How did the solution arrive at this step in this inverse Trigonometry step?

Question

Step : $\arcsin(\sin 10^{\circ}) - \arccos(\cos 10^{\circ}) = 3\pi-10-(4\pi-10) = -\pi$

I do not understand how the $\pi$ is coming. Shouldn't it be just $10°-10° = 0$?

Answer 1

You are correct. As stated, the correct answer to the question is $0^\circ$.

Expressed in words, the expression $\arcsin(\sin10^\circ)$ means "The angle between $-90^\circ$ and $90^\circ$ whose sine is the same as $\sin10^\circ$." The only such angle in that range is $10^\circ$.

The expression $\arccos(\cos10^\circ)$ means "The angle between $0^\circ$ and $180^\circ$ whose cosine is the same as $\cos10^\circ$." The only such angle in that range is $10^\circ$.
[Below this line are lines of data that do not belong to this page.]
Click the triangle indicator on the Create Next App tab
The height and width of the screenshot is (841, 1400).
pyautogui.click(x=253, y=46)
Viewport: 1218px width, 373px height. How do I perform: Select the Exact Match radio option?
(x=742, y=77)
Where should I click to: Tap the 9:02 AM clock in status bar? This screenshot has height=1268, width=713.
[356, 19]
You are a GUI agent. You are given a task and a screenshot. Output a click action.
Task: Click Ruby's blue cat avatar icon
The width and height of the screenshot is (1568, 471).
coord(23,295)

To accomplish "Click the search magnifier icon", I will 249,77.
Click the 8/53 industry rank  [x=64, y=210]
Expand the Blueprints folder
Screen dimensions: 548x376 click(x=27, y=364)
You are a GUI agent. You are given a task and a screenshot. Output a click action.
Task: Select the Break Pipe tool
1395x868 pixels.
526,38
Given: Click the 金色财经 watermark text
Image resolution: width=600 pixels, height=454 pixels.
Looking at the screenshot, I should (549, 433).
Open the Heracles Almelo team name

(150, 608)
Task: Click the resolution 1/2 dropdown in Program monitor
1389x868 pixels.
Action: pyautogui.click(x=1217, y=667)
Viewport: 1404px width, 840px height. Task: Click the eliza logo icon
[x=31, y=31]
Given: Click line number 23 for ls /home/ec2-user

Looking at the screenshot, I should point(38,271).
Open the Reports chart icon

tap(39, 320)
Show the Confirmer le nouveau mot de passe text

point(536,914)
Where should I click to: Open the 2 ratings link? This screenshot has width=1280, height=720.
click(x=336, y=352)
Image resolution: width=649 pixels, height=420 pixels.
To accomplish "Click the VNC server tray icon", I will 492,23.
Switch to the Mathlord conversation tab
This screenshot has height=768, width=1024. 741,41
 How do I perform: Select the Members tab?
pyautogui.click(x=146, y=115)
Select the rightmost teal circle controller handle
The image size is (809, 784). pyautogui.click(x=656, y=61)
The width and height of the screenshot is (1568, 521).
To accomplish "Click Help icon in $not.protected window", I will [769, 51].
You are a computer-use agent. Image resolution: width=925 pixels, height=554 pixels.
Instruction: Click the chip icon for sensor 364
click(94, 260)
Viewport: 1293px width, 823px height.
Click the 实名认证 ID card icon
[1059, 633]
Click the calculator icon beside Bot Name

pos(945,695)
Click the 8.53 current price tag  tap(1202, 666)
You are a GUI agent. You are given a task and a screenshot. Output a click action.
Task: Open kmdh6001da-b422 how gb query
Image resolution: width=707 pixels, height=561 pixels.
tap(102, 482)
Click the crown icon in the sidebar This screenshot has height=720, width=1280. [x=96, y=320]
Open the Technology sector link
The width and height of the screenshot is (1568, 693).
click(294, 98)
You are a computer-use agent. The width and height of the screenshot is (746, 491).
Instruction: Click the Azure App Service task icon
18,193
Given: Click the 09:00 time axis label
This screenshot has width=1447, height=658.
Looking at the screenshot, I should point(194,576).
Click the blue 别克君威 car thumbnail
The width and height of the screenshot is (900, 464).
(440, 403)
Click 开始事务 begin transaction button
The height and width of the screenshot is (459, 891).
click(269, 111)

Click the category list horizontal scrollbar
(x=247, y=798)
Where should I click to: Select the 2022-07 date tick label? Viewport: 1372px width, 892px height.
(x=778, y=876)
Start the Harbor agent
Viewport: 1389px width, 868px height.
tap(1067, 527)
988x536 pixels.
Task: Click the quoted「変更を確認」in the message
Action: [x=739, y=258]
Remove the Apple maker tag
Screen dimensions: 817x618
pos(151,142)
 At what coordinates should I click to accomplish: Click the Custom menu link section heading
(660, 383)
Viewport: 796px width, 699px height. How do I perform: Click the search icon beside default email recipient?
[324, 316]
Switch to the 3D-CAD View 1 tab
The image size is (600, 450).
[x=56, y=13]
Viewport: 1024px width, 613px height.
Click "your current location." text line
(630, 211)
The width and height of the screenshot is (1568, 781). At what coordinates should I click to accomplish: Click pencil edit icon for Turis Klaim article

Therefore, the value of the expression is $10^\circ-10^\circ=0^\circ$.

Note that the only way the given answer could be correct would be in the context of a specially defined, non-standard definition of the inverse sine and cosine functions. You should check to see if that is the case for this exercise.

Answer 2

In inverse trig function we need always consider the co-terminal angle contributions, two solutions per rotation of the radius vector. Using $\theta $ instead of$ 10 ^{\circ}$, we have all angles as

Inverse sine

$$\theta,\pi-\theta,\theta,2\pi+\theta,3\pi-\theta,.. $$

Inverse cosine $$\theta,-\theta,2\pi+\theta,2 \pi-\theta,...$$

Subtract and the difference is always $ k\pi,$ where $k$ need not always be zero.